What to work on:
A) Quote the passage of the customer feedback text that runs between "But first, this" and "business can be.", inclusive.
B) According to the customer feedback text, what do most people assume about a business with 100 percent positive feedback?

Negative customer feedback can actually be good for your business’s online reputation.

I know. Crazy, right? No doubt you’re now scrambling to find the socks that just got blown the heck off your feet. So please, allow me to elaborate.

But first, this caveat: I am not, by any stretch of the imagination, suggesting that you encourage, solicit, or manufacture bad reviews for your business. That would be crazy. All I’m saying is that, rather than sweat the occasional negative comment, you should take advantage of it and use it as an opportunity to show your customers just how awesome your business can be.

A few negative reviews will lend credibility to the positive ones.

You know what looks really suspicious to the average online consumer? A business with absolutely no negative reviews. With 90 percent positive feedback, most folks will assume you’re a business that strives to make its customers happy and succeeds the vast majority of the time. With 100 percent positive feedback, most folks will assume you’re either writing your own reviews or filtering out the complaints. If something looks too good to be true, most people will assume it is.

Excerpted data:
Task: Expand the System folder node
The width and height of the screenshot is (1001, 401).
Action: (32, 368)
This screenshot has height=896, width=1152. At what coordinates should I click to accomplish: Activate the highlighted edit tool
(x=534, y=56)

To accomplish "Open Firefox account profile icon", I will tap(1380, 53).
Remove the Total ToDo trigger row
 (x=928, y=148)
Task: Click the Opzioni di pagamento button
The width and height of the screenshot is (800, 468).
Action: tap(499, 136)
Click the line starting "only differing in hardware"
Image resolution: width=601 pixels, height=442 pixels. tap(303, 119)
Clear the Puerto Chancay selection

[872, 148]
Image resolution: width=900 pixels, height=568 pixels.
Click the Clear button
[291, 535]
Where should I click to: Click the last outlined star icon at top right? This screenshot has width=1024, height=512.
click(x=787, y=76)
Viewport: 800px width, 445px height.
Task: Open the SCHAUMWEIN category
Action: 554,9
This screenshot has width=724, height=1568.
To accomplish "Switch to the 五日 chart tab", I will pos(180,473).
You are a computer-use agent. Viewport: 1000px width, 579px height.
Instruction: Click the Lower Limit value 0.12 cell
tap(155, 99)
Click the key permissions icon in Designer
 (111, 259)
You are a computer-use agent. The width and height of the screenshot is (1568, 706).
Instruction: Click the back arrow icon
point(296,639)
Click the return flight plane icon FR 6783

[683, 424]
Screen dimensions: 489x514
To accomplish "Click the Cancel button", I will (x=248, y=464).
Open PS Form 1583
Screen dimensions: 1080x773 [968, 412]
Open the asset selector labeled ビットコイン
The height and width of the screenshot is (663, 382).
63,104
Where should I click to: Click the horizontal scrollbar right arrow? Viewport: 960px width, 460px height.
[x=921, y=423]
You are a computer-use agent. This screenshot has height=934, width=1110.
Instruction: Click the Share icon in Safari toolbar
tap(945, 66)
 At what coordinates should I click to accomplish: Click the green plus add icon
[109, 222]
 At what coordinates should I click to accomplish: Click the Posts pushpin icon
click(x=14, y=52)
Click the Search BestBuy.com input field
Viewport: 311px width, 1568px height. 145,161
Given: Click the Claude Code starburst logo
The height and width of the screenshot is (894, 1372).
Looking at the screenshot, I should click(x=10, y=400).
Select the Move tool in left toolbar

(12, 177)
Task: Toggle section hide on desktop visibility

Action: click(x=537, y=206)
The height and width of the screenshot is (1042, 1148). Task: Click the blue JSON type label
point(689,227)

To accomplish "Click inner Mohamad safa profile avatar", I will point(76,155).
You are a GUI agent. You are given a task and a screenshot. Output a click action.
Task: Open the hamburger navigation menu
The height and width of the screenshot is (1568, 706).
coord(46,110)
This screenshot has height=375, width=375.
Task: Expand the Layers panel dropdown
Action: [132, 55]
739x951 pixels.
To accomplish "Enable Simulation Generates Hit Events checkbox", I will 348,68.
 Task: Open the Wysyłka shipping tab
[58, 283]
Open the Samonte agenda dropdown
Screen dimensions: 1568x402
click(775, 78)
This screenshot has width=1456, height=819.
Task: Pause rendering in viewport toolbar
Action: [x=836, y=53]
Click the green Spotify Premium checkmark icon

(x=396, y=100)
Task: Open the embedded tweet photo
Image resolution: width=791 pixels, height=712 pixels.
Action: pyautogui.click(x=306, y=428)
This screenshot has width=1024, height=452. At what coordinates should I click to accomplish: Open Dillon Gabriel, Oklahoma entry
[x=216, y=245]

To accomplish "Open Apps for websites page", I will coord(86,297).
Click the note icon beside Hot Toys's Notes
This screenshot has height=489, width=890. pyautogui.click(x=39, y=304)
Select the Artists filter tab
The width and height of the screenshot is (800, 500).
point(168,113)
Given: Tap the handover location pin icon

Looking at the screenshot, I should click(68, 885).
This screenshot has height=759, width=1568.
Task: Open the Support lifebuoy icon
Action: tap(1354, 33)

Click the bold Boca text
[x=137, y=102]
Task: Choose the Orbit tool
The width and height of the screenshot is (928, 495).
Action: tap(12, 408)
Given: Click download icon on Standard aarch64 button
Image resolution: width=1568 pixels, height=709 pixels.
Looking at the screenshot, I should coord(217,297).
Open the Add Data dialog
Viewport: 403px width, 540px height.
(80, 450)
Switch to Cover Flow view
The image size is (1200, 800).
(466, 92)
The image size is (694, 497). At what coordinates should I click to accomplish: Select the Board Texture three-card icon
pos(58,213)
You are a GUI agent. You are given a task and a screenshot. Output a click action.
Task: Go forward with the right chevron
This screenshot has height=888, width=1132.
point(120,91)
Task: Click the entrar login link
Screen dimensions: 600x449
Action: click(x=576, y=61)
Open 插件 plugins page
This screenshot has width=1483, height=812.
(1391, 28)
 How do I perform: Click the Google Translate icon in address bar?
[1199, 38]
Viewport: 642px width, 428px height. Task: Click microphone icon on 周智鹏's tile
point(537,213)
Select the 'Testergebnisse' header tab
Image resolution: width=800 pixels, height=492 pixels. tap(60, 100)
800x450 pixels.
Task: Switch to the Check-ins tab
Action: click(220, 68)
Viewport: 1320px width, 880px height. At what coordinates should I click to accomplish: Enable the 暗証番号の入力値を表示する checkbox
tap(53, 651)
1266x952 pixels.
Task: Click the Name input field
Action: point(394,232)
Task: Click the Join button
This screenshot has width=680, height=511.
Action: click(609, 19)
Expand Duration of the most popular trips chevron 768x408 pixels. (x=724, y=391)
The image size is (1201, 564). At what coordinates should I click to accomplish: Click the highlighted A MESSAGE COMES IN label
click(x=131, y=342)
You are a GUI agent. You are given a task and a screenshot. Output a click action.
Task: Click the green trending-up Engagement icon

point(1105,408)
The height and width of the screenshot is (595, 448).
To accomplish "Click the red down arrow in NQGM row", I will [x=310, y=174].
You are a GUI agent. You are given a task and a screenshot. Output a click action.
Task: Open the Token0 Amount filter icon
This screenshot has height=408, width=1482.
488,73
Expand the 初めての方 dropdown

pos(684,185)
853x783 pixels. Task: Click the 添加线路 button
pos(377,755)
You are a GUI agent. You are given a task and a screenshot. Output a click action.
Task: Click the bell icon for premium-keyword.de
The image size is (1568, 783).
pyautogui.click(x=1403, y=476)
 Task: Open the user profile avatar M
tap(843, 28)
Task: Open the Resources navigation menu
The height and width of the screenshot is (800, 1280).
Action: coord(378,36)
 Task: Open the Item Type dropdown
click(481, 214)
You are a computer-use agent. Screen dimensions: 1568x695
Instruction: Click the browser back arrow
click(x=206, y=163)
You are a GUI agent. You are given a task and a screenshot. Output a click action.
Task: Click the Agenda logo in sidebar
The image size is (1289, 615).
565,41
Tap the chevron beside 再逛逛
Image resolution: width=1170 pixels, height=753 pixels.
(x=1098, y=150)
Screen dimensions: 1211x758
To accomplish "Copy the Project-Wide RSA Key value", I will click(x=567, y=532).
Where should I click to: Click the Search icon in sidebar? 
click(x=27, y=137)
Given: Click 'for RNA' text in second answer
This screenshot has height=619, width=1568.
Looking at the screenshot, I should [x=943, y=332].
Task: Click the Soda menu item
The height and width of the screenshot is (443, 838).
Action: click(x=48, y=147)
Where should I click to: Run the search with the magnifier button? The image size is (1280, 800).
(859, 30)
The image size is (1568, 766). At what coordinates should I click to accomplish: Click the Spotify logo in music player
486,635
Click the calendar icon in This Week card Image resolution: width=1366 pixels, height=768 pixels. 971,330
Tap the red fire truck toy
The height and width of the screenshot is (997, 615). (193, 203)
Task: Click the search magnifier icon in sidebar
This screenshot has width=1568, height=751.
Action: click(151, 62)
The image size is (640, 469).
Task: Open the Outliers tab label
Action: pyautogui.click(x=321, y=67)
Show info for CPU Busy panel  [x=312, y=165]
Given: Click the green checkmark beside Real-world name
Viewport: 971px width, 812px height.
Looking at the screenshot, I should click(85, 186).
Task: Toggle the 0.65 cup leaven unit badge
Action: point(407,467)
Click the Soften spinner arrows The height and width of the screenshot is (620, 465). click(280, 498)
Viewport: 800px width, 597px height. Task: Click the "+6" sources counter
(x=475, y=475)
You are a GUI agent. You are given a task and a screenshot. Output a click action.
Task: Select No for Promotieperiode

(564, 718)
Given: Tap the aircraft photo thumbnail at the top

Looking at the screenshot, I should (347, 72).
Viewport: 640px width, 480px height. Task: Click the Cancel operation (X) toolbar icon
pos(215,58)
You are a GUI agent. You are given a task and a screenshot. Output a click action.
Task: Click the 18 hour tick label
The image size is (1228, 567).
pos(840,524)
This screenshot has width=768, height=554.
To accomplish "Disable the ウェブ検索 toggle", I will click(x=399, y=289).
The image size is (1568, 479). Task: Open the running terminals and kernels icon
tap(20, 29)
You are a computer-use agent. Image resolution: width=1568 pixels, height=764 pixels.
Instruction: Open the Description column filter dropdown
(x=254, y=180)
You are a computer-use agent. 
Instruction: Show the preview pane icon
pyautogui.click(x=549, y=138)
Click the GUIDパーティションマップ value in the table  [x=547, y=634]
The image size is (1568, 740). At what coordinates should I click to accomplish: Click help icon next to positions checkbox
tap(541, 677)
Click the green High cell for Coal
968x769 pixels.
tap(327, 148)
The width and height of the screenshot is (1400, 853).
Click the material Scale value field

Answers to the exercise:
A)
But first, this caveat: I am not, by any stretch of the imagination, suggesting that you encourage, solicit, or manufacture bad reviews for your business. That would be crazy. All I’m saying is that, rather than sweat the occasional negative comment, you should take advantage of it and use it as an opportunity to show your customers just how awesome your business can be.

B) They assume the business is either writing its own reviews or filtering out the complaints.